* TO DO
Filter the material, keeping only lines with the word "icon".

* DATA SHOWN

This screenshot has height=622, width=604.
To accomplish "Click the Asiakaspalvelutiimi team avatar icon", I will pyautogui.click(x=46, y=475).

* * *

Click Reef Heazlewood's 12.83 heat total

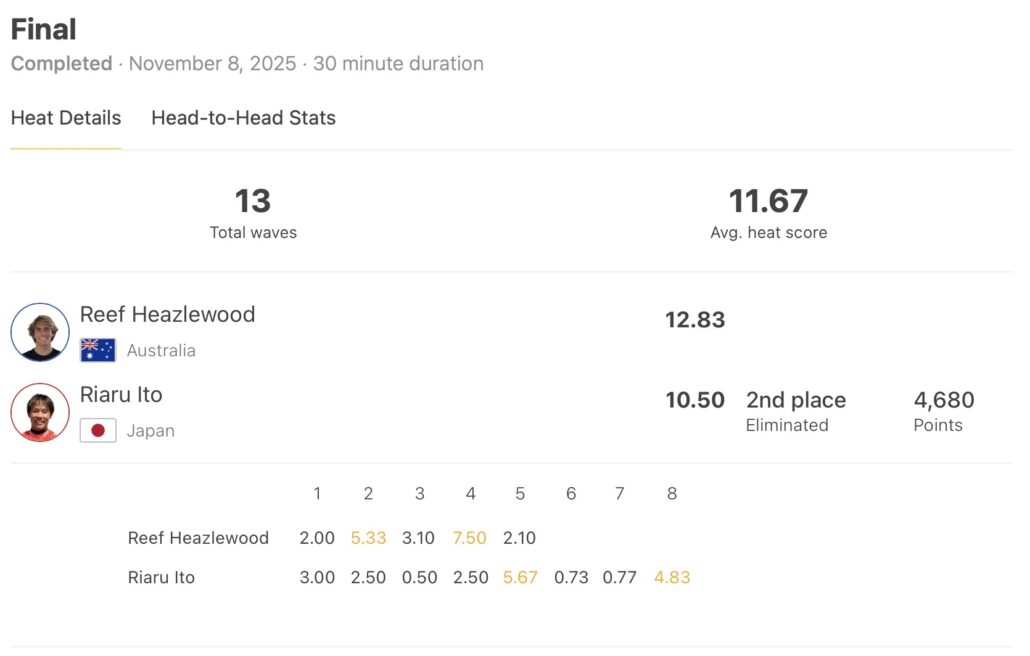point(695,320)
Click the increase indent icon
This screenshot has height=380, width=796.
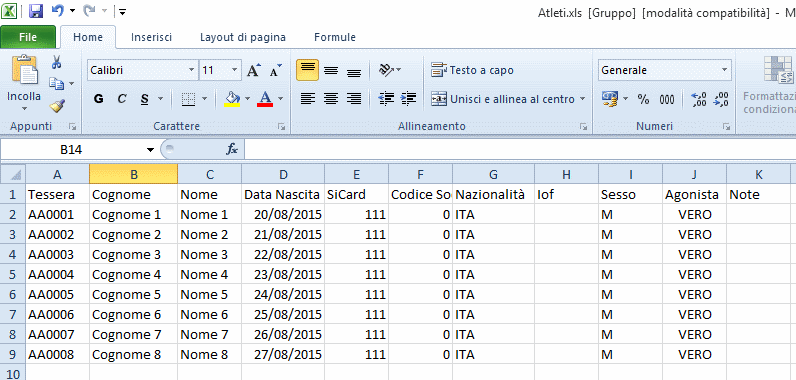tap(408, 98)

==

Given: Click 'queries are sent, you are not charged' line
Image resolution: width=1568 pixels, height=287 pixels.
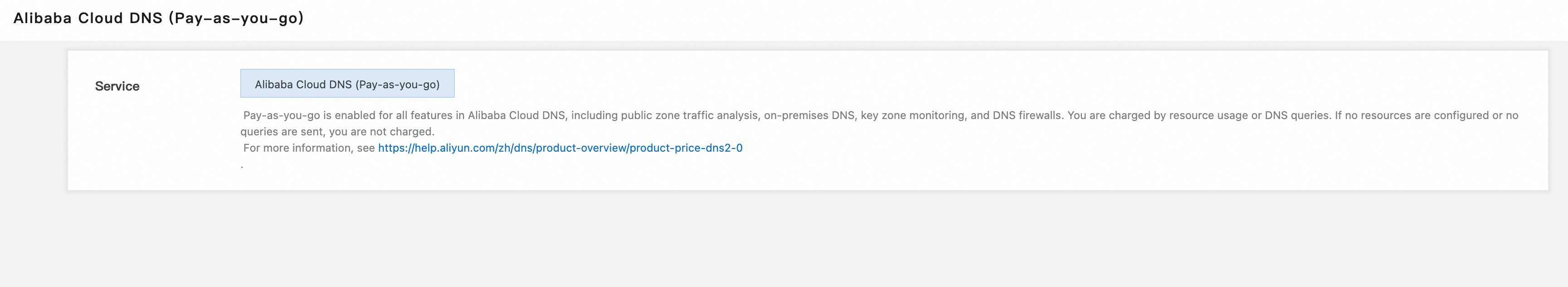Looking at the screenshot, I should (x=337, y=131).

* SOLUTION TO THIS EXERCISE
To accomplish "Click the Asiakaspalvelutiimi team avatar icon", I will pyautogui.click(x=46, y=475).
Click the increase indent icon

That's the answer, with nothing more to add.